(MATERIAL SUPPLIED Opens)
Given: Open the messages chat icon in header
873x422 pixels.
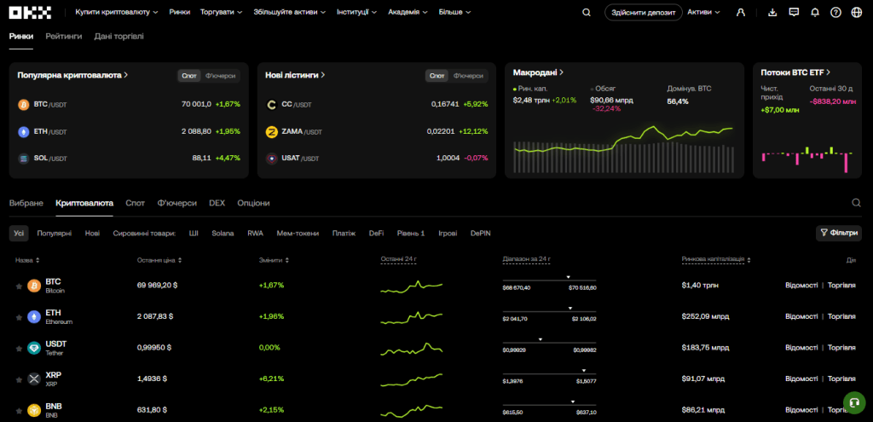Looking at the screenshot, I should coord(794,12).
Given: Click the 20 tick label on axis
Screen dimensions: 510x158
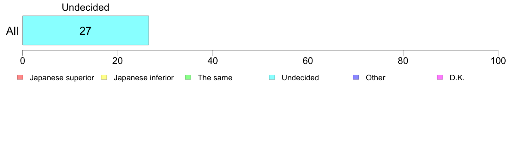Looking at the screenshot, I should tap(118, 61).
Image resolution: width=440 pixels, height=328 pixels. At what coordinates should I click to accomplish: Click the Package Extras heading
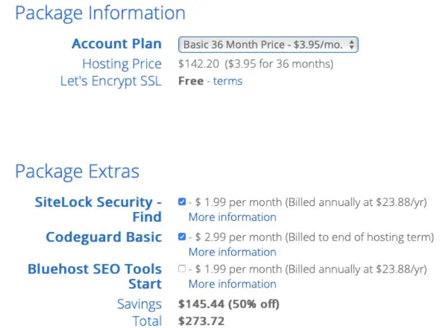point(77,171)
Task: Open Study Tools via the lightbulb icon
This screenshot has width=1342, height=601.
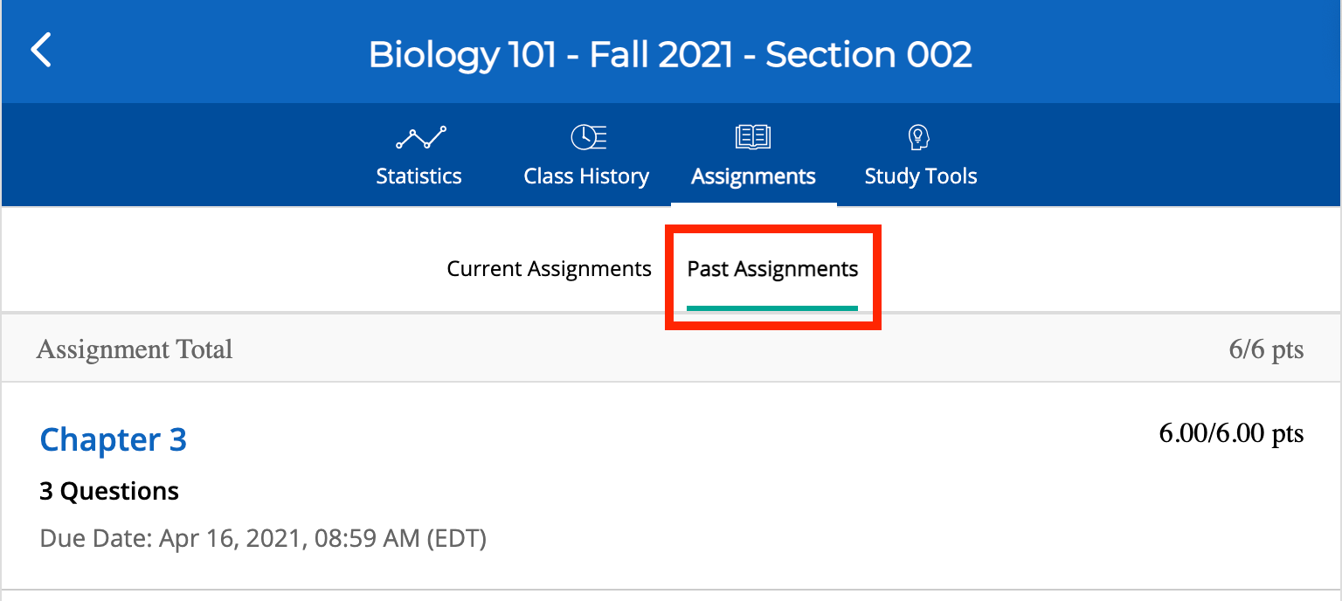Action: (919, 136)
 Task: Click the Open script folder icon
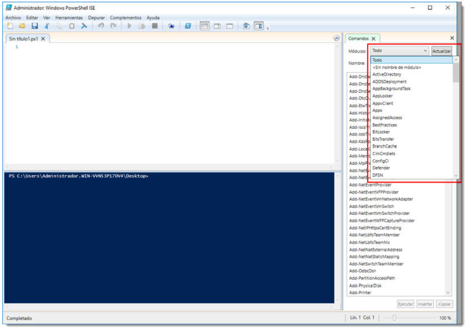[x=22, y=26]
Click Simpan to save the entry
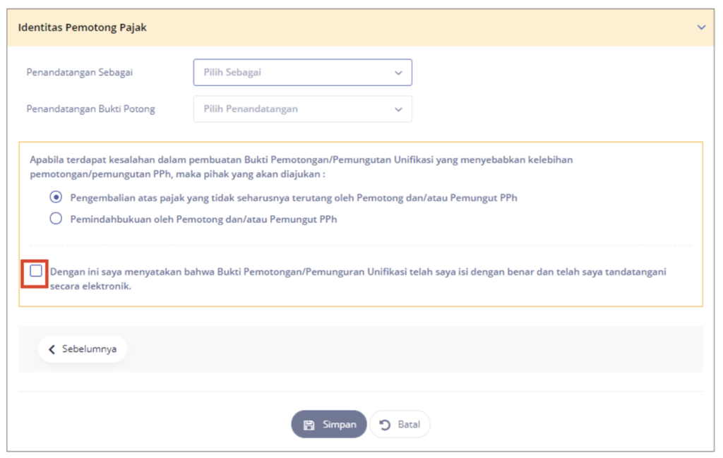Image resolution: width=723 pixels, height=458 pixels. [x=329, y=424]
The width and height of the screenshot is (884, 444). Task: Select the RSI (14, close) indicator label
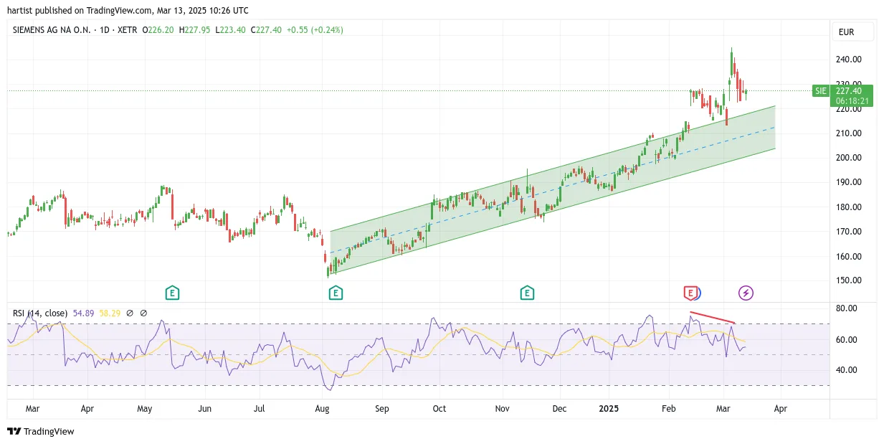[x=40, y=313]
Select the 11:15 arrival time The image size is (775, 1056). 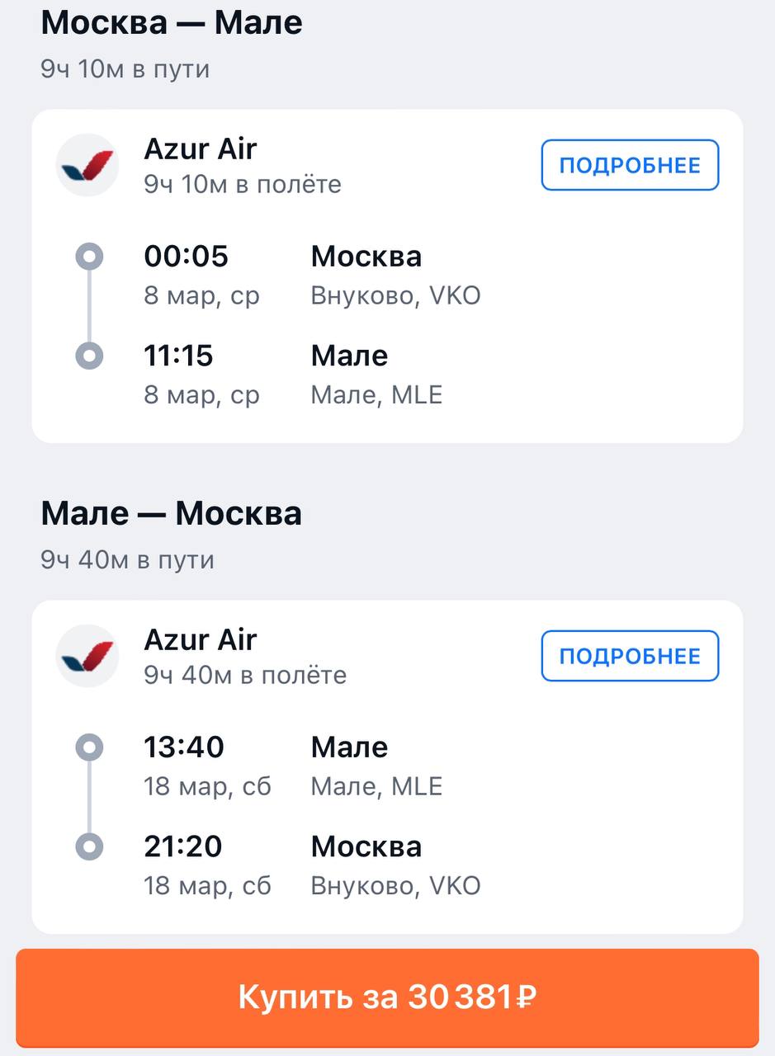[x=178, y=356]
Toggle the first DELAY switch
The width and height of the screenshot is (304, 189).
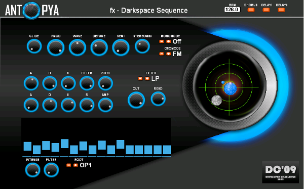(266, 10)
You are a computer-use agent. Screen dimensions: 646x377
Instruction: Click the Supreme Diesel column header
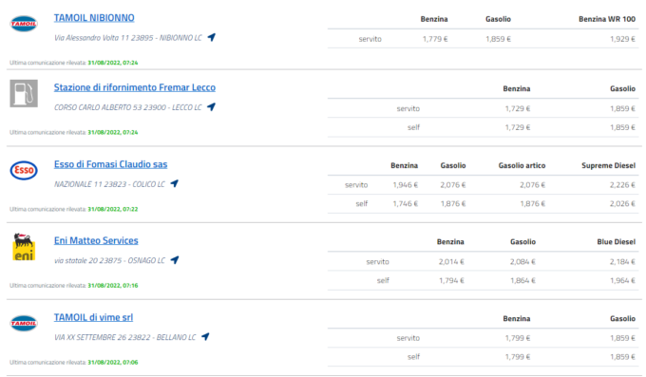coord(609,165)
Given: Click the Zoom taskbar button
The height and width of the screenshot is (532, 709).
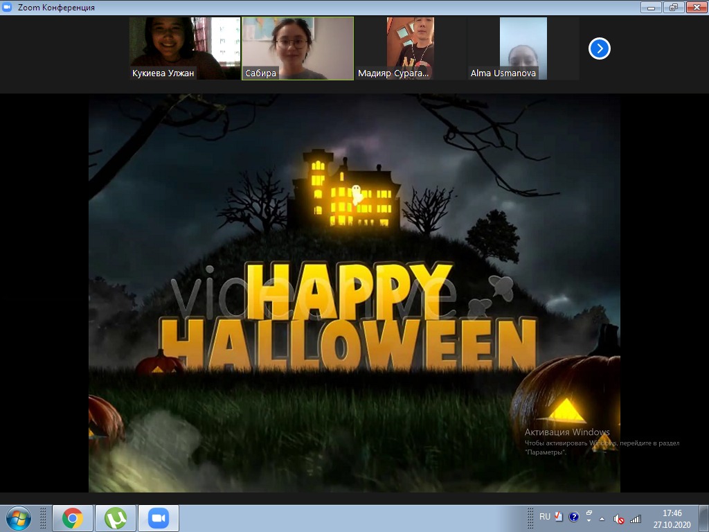Looking at the screenshot, I should click(x=159, y=518).
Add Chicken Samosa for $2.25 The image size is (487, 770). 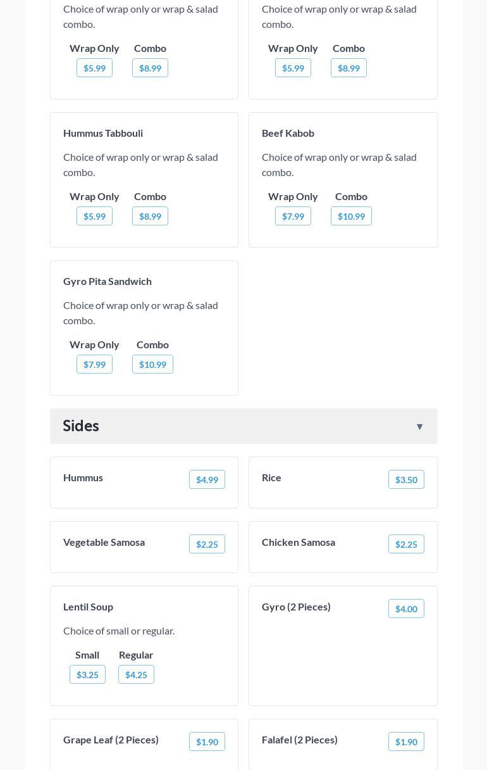coord(405,544)
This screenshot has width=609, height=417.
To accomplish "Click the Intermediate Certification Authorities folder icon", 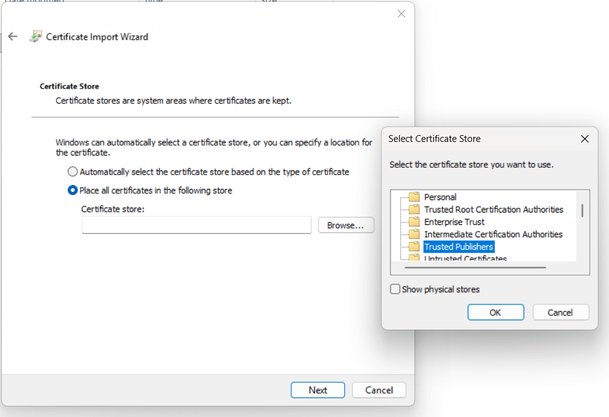I will pos(414,234).
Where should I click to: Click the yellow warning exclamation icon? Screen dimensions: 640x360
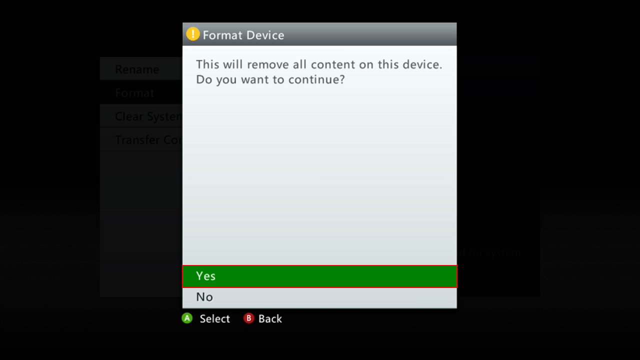click(193, 34)
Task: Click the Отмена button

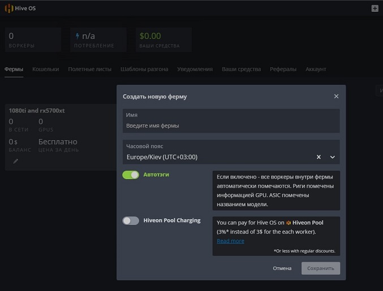Action: click(282, 268)
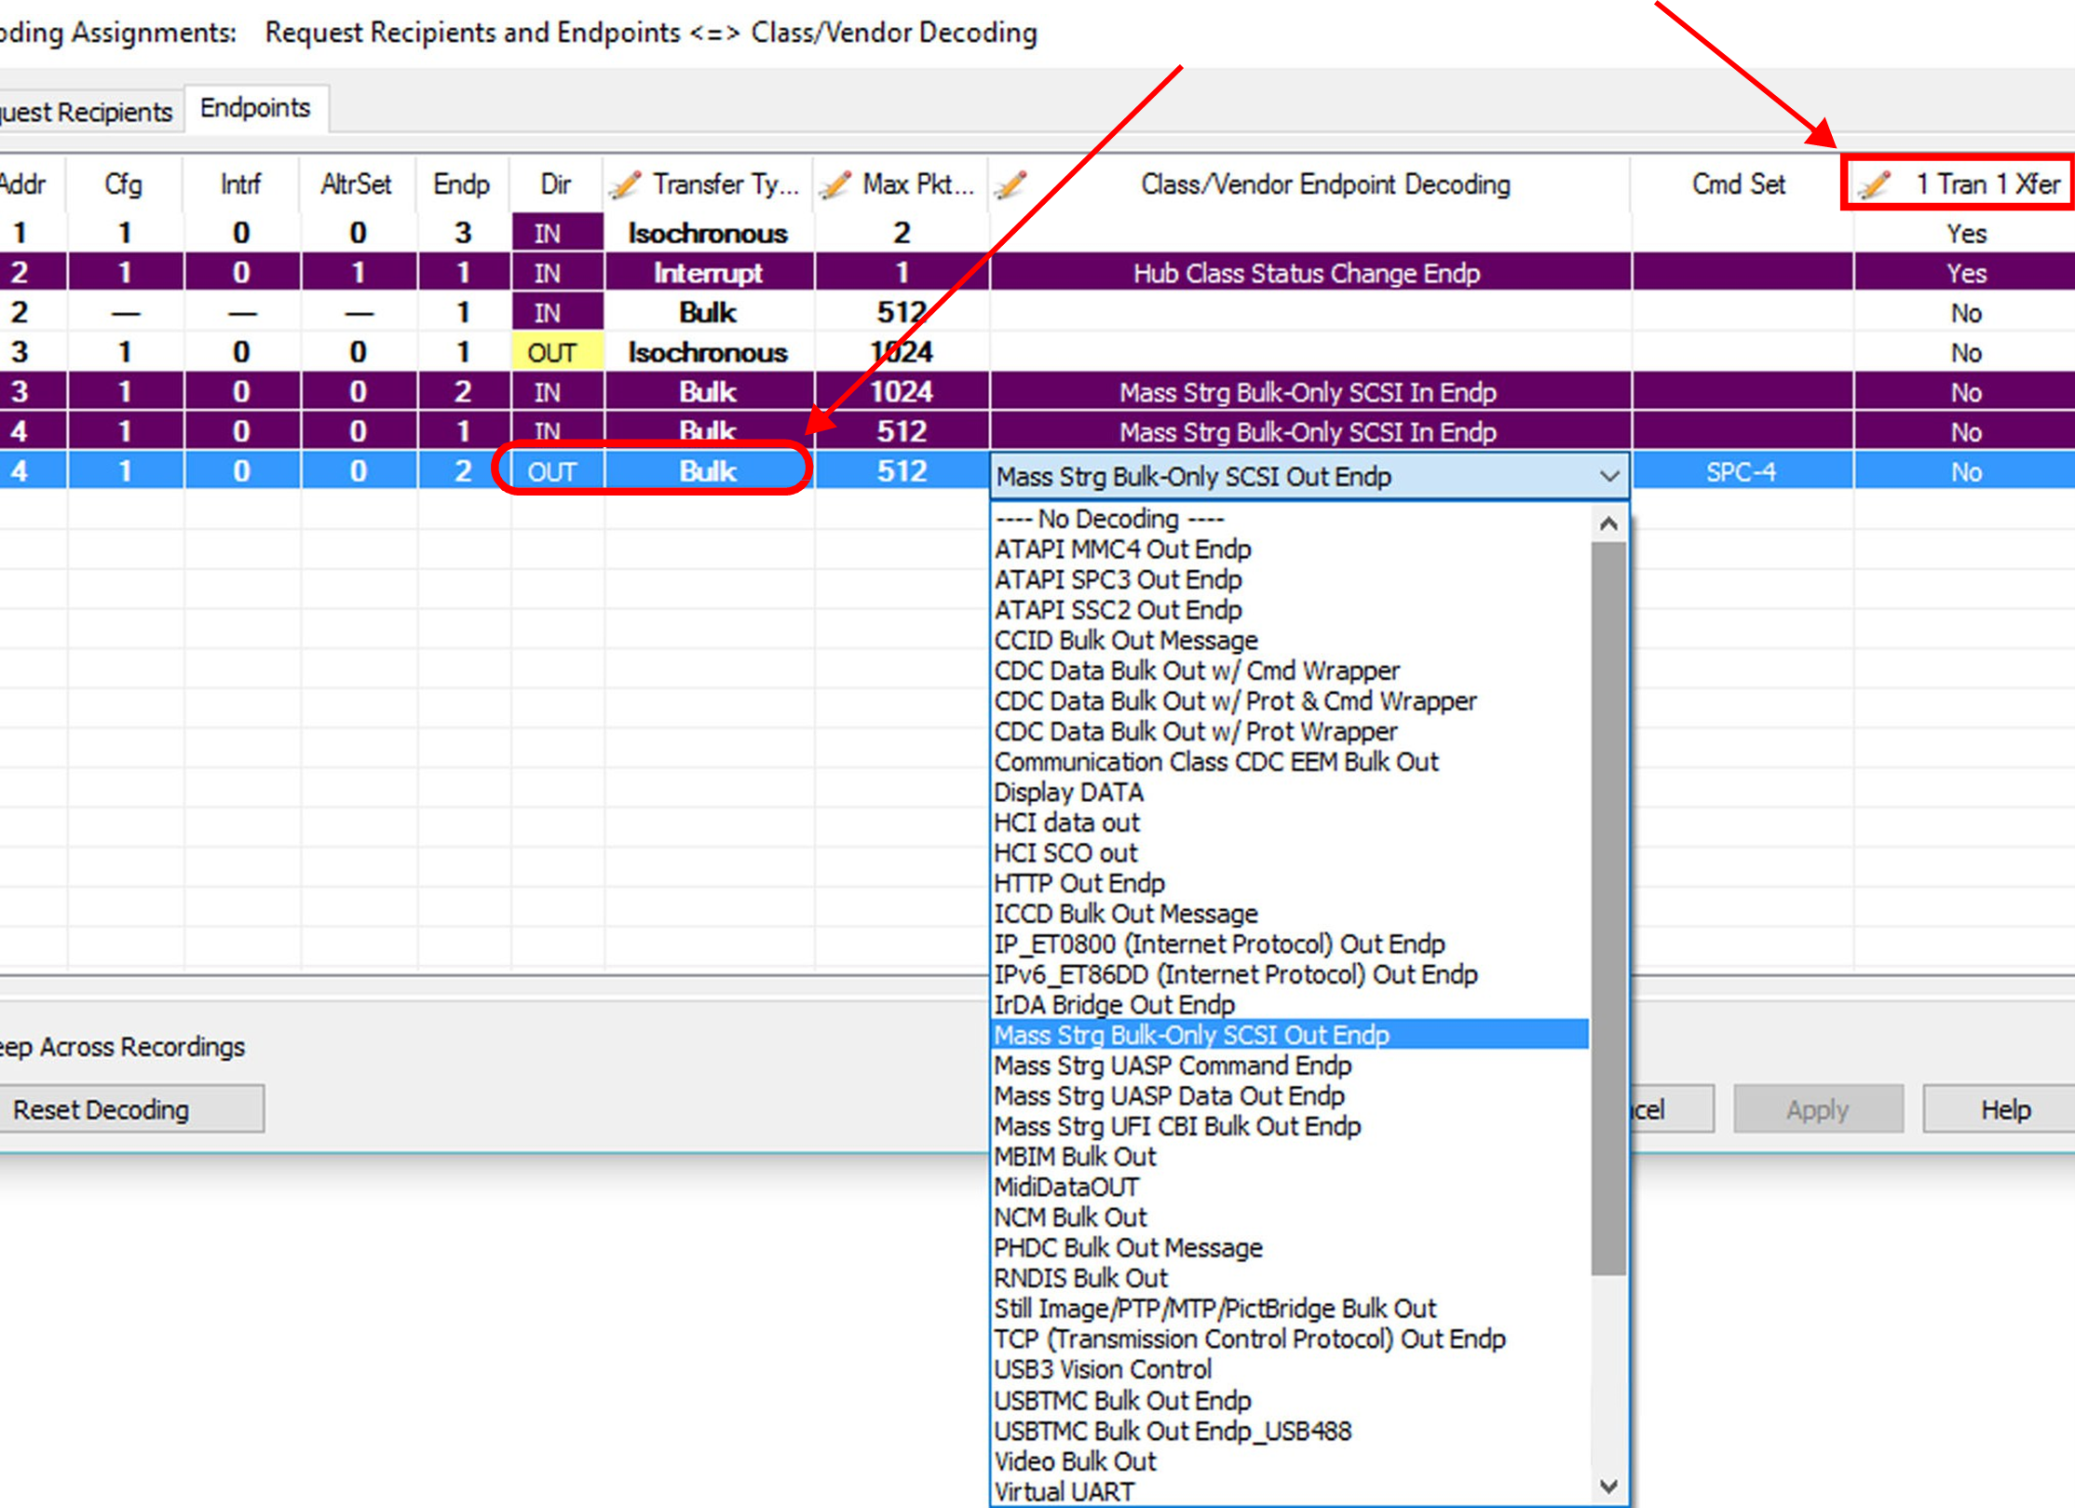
(MATERIAL SUPPLIED Closes)
EXERCISE PROMPT >> Your answer should consist of the lines above that hold the word "Given", copied exactly.

COMPLETED EXERCISE >>
Given: Open the messages chat icon in header
Given: Click the 20 tick label on axis
Given: Click the Zoom taskbar button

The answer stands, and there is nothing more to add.